The Abecedarium Nordmannicum is a presentation of the 16 runes of the Younger Futhark as a short poem (sometimes counted as one of the "rune poems"), in the 9th-century Codex Sangallensis 878 (on page 321). The Younger Futhark are given after the Hebrew alphabet on the preceding page, and the Anglo-Saxon futhorc on the same page. The text of the rune poem was unfortunately destroyed in the 19th century by chemicals intended for its preservation. It survives in an 1828 drawing by Wilhelm Grimm.

==Contents and translation==
Under a heading ABECEDARIUM NORD, the manuscript presents the Younger Futhark in three lines. Linguistically, the text is a mixture of Old Norse, Old Saxon and Old High German. It is probably based on a Danish original, maybe imported from Haithabu to Lower Germany, and adapted to the idiom of its recipients. The background of the Carolingian notation of Norse runes is that of intensified contacts between the Frankish Empire and Denmark which necessitated interpreters for economic and political exchanges.

The following is a transcription of Grimm's drawing (the oblique stroke indicates words written below the line):

 feu forman / | ur after | thuris thrit[c]en / stabu | os ist [he]mo / oboro | rat end/os uuritan
 cha[on] thanne / cliuot hagal ᚾ nau[t] hab& | is ar endi so[l]
[] brica endi man / midi | lagu the leohto | yr al bihab[et]

The Abecedarium Nordmanicum is on the same page as the Abecedarium anguliscum (the Anglo-Saxon runes). There are interlineal glosses for some of the runes specific to the Younger Futhark, giving their Anglo-Saxon phonetic equivalents:
 hagal is glossed with haegl, ar with ac, man with man, and yr with yr.
The content of the poem are the names of the runes, connected by a few additional alliterating words as mnemonical aids. For the r, m and l runes, the Anglo-Saxon names are given rather than the Scandinavian ones, as rat, man and lagu for reidh, madr and logr, respectively.
The Anglo-Saxon runes (wreat) written underneath the feu forman of the first line. It is not clear whether they should be considered part of the poem's text.

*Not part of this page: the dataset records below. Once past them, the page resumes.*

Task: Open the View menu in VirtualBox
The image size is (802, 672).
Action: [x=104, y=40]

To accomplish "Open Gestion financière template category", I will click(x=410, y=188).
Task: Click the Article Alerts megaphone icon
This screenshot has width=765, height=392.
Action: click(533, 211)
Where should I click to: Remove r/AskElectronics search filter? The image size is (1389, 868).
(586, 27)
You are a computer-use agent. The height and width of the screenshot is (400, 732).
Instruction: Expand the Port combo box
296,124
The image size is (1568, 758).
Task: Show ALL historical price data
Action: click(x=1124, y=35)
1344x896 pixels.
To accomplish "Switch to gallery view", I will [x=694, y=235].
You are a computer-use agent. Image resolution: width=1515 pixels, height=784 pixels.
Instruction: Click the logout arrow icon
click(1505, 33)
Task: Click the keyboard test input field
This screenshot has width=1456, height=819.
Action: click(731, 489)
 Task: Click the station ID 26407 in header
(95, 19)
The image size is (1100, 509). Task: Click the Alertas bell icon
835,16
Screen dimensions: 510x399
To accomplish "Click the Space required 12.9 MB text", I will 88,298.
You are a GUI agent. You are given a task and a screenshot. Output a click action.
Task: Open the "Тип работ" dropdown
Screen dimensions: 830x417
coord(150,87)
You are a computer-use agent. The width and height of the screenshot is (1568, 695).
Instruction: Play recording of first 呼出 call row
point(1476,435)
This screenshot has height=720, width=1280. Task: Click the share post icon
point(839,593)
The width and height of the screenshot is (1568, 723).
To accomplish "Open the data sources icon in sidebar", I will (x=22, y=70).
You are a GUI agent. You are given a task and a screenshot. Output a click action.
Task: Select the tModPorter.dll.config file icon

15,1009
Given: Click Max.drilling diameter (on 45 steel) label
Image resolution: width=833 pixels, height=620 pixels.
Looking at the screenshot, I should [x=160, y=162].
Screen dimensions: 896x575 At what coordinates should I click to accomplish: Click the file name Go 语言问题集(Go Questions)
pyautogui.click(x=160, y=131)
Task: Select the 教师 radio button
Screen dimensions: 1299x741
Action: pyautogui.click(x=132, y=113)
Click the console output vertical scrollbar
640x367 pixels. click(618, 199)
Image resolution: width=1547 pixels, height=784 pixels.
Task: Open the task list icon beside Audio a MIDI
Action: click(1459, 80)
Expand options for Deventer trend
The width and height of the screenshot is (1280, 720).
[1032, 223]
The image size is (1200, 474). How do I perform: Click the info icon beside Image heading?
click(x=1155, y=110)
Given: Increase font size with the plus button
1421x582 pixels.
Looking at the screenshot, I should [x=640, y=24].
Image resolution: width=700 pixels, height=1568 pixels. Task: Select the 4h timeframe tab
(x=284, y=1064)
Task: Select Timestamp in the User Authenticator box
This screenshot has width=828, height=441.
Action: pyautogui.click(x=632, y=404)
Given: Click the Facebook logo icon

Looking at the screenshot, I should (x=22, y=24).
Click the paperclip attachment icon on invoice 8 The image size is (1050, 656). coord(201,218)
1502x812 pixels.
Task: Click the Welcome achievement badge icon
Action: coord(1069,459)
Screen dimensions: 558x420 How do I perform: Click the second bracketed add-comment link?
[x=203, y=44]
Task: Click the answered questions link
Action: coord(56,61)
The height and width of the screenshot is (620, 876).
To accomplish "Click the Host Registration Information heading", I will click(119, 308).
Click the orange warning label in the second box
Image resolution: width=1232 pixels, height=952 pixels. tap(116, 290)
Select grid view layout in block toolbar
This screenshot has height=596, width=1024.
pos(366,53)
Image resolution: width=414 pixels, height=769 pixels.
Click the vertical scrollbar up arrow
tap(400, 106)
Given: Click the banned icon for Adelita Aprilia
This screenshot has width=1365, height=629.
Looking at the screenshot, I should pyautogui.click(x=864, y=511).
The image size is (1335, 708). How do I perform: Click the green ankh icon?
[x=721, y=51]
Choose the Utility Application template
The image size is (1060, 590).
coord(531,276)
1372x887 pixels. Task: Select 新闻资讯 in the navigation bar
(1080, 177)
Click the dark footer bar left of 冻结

There are slight differences as to how the poem has been read.
Gallée (1894) reads the text as follows:

Feu forman, Ur after, Thuris thritten stabu, Os ist imo oboro, Rat endost uuritan.
Chaon thanne cliuet Hagal Naut habet Is, Ar endi Sol.
Tiu, Brica, endi Man midi, Lagu the leohto, Yr al bihabet.

The imo in the first line is the reading of von Arx (); it is also read as (uninterpretable) hiemo or heno or keno. The name tiu is an emendation for a gap in the text.
Dickins (1916) gave the following (cursive letters marking emendations):

Feu forman / Ur after / Thuris thritten stabu, / Os is himo oboro / Rat endost ritan
Chaon thanne cliuôt. / Hagal, Naut habet / Is, Ar endi Sol
Tiu, Brica endi Man midi / Lagu the leohto / Yr al bihabet.

The text is interpreted as a simple mnemonic list of rune names, translating to something like:

Feu [write] first, Ur after, Thuris the third letter, Os is following it, Rat write at the end.
Chaon then follows ("cleaves"), Hagal, Naut has ("holds") Is, Ar and Sol.
[Tiu], Brica and Man in the middle, Lago the bright, Yr concludes ("contains") the whole.

The text does not appear to associate any meaning with the letter names, merely describing their sequence in the futhark row. A possible exception to this is lagu which is glossed as "the bright" (lioht being an Old High German adjective meaning "bright, light, clear", or as a noun liohta "lamp, beacon").